Entre las muchas consecuencias deplorables que ha tenido y sigue teniendo el nacionalismo en Cataluña, no es menor la de haber anestesiado a su literatura, que en las últimas décadas ha abdicado su vocación crítica para plegarse a las estrategias de propaganda y burda manipulación con que los ideólogos del movimiento tratan de domesticar la historia de una sociedad. La cuestión no es en absoluto baladí, pues la catalana es sin duda una de las ramas más vigorosas de la tradición europea. Basta citar a Ramón Llull, Jordi de Sant Jordi o Ausiàs March para hacerse una rápida idea de la complejidad que el catalán acertó a expresar a lo largo de unos siglos decisivos en la cultura occidental, por no adentrarse en la excelencia y la versatilidad que uno puede encontrar en la poesía del siglo XX, donde autores como Carles Riba, J. V. Foix, Joan Vinyoli o Andreu Vidal conforman una corriente de ambición y riesgo superior, en muchos aspectos, a sus coetáneos en castellano.
Otra cosa es la novela, que ha tenido en catalán un desarrollo más traumático y frustrado, hecho de aisladas obsesiones, como la narrativa de Llorenç Villalonga, que se insertó en el modelo francés –Stendhal y Proust, sobre todo– para dar forma a un irreductible mundo mental. Para conocer en profundidad un país no hay mejor prueba que calibrar el estado de su literatura, que es todavía el instrumento de indagación más preciso que poseemos, también el más sensible. En ese sentido, cabe preguntarse por qué después de tantos años de subvención, enseñanza e institucionalización del catalán, los resultados literarios son ostensiblemente tan pobres, en su mayoría meras distracciones folclóricas o, en el mejor de los casos, simples recreaciones epigonales de modelos norteamericanos, sin que nunca haya llegado a aflorar una verdadera novela urbana. Los pocos escritores que han logrado sustraerse a esa seducción de la banalidad y la servidumbre viven el drama de ver cómo su lengua ha sido politizada y usurpada por un grupo de mitómanos que están consiguiendo devastar el espacio de interlocución y debate en que ellos deberían operar.

※

**Ejercicio propuesto**.
Prosigue el texto sobre el nacionalismo y la literatura catalana a partir de su última frase. El material que aparece a continuación procede de otra fuente.

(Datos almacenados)
※

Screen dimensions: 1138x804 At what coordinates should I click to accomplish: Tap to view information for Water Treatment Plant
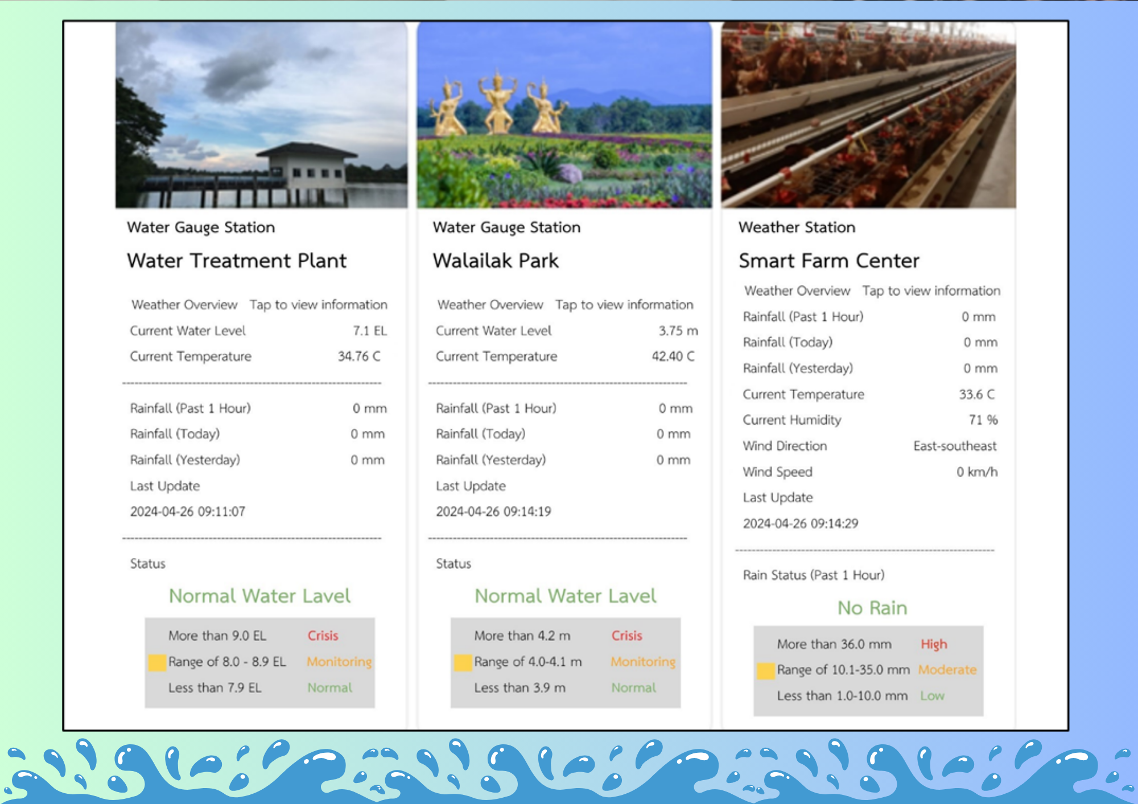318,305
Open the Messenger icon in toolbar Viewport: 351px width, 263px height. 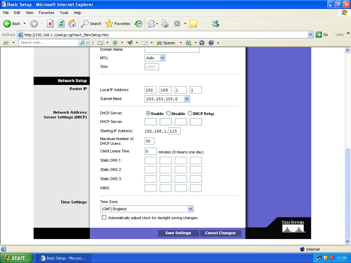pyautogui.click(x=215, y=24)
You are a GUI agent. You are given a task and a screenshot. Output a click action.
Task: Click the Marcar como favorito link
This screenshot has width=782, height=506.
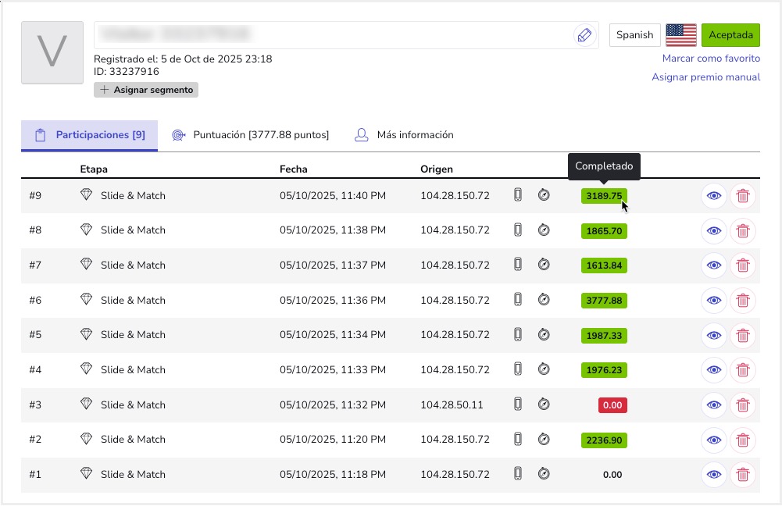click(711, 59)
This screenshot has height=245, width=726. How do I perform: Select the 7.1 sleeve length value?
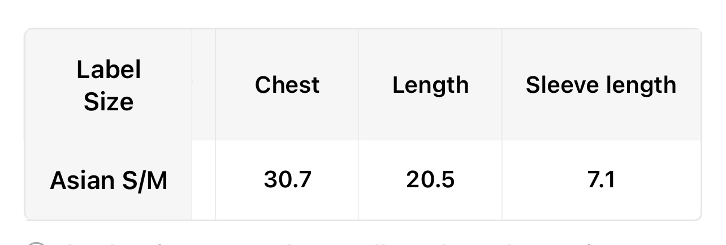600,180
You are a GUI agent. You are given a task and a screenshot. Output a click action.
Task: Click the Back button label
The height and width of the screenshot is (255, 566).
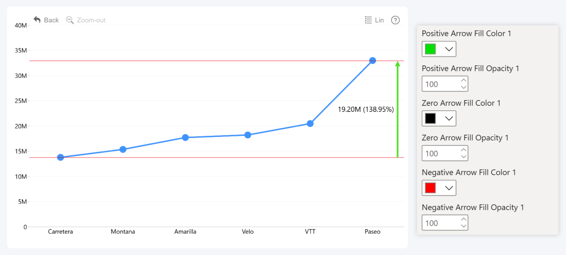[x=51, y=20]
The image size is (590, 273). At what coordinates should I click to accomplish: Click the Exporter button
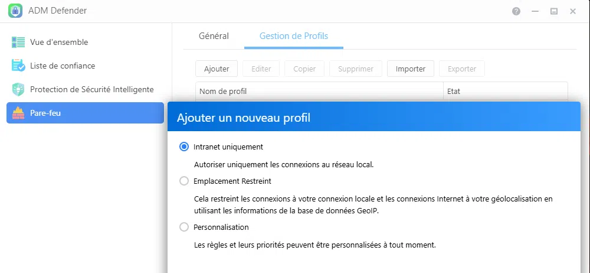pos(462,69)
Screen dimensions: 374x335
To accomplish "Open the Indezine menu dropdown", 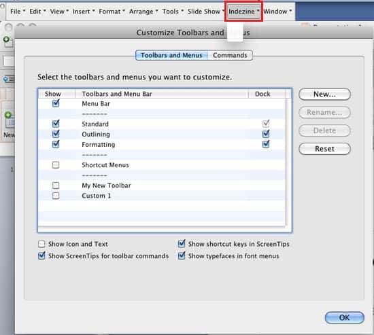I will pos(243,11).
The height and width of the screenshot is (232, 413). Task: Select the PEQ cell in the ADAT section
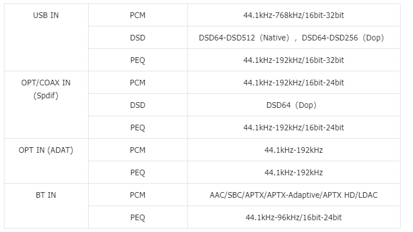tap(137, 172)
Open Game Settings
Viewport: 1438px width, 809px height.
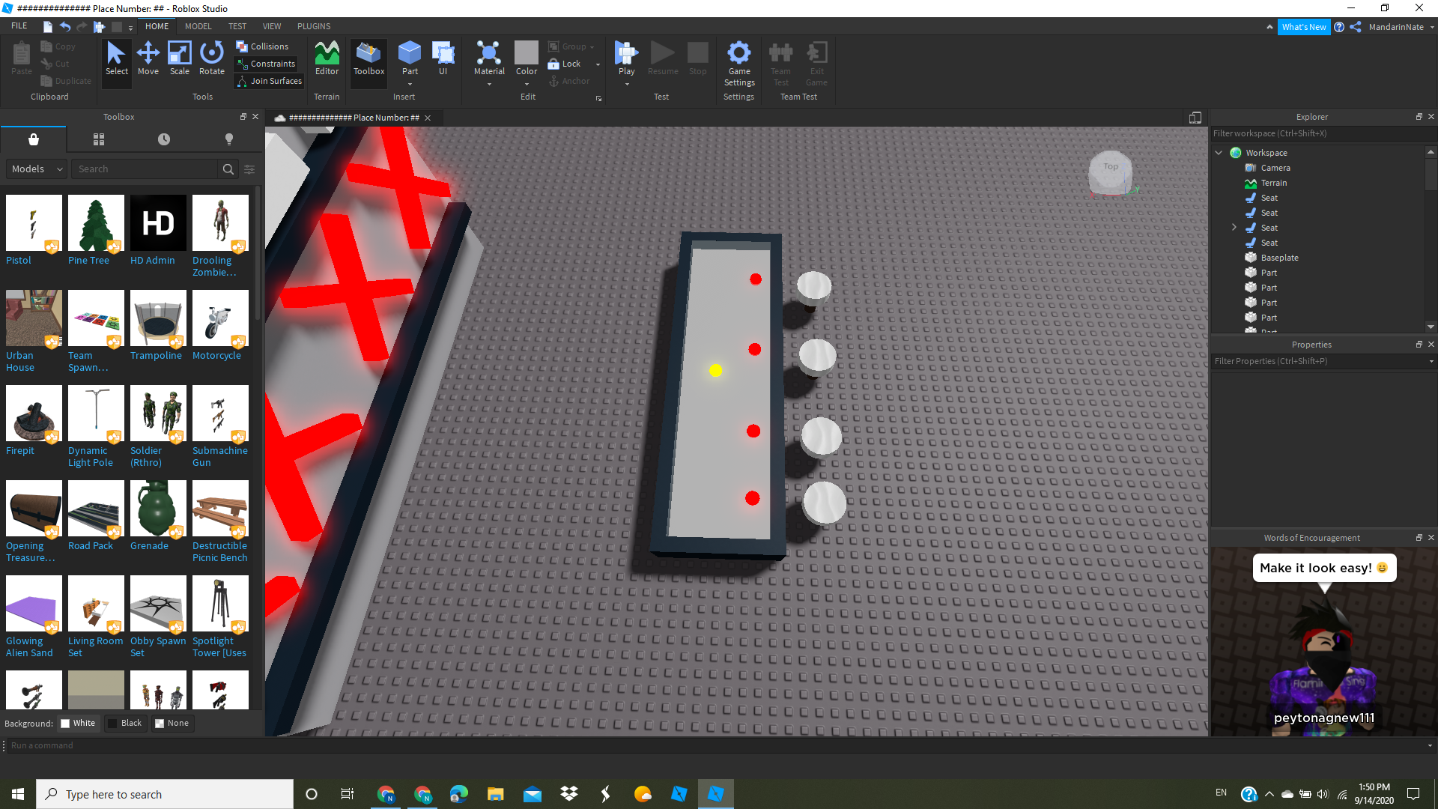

※

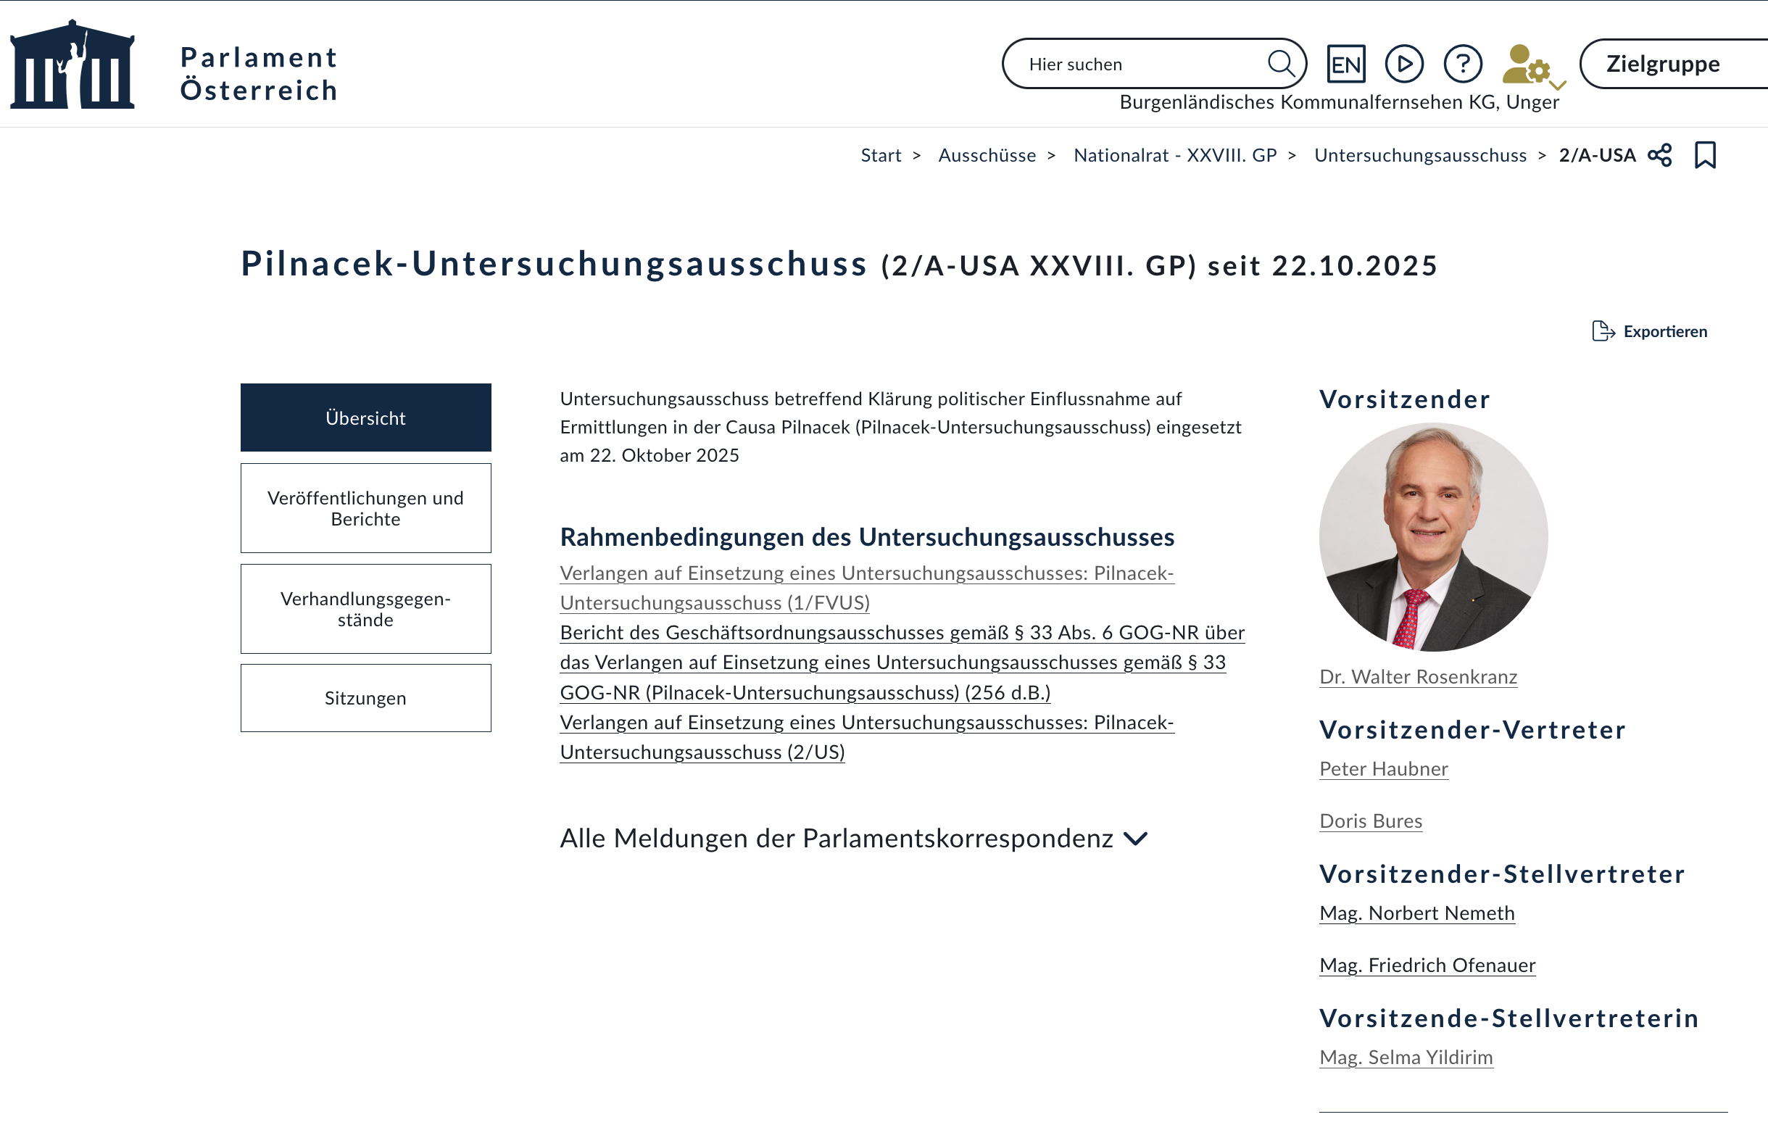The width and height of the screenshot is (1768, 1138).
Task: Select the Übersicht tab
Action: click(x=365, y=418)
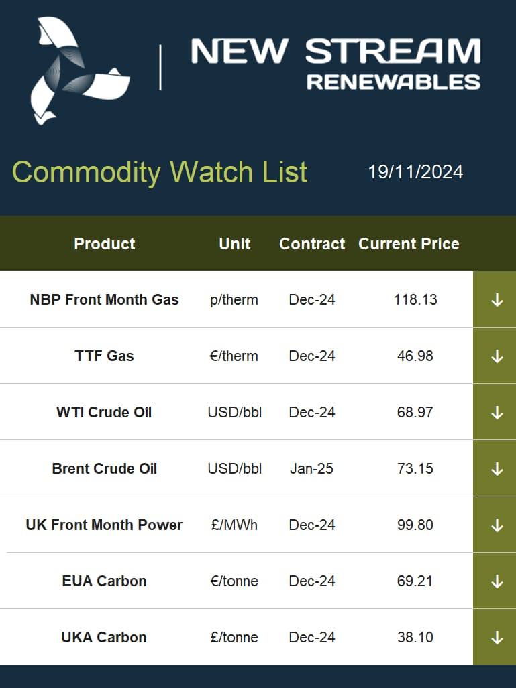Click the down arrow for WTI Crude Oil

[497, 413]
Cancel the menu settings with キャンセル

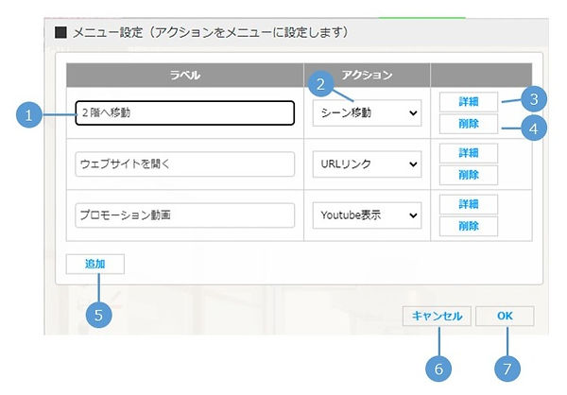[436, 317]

※

**Respuesta al ejercicio**.
Gabriel Ferrater, uno de los críticos y poetas catalanes más inteligentes e implacables y precisamente por ello condenado al ostracismo en el canon nacionalista, explicaba la ausencia de una sólida novelística en catalán arguyendo que en Cataluña la burguesía nunca se había atrevido a juzgarse a sí misma y que siempre había dirimido sus cuestiones en oposición a España, distrayendo así la atención de sus propios problemas intestinos. Se trata de un juicio certero, pues en buena parte ilumina la extraordinaria falòrnia –maravillosa palabra catalana, apenas traducible como patraña– en que ha consistido la idea pujolista de nación prometida, destruida este verano por su profeta, convertido de la noche a la mañana en un delincuente.
Resulta paradójico que, precisamente por su mal entendido deseo de emancipación política, Cataluña se haya privado de la ambición de producir lo que podríamos llamar la gran novela catalana, a la manera de lo que, a lo largo del XIX, persiguió Estados Unidos con la búsqueda
–desde entonces obsesiva– de The Great American Novel como definitiva emancipación de la literatura victoriana, algo que lograron autores como Melville o Hawthorne y que, ya en el siglo XX, fue recogido y ampliado por Scott Fitzgerald, Faulkner, Bellow o Philip Roth. Por muy distintos que sean entre sí, todos ellos se distinguen por haber sabido agarrar a su tiempo por el cuello, sin concesiones ni complacencias, con un insobornable sentido crítico. En Cataluña, en cambio (lo que ha ocurrido en la literatura española, sobre todo en lo que se refiere a su relación con el poder, es también lamentable, aunque por causa de unos vicios distintos), el nacionalismo solo ha servido para sobornar a la literatura, cegada ante las maniobras de un político, Jordi Pujol, que, mientras distraía a la masa con sus églogas herderianas, estaba protagonizando por detrás Pastoral catalana, la gran novela que nadie se ha atrevido aún a escribir.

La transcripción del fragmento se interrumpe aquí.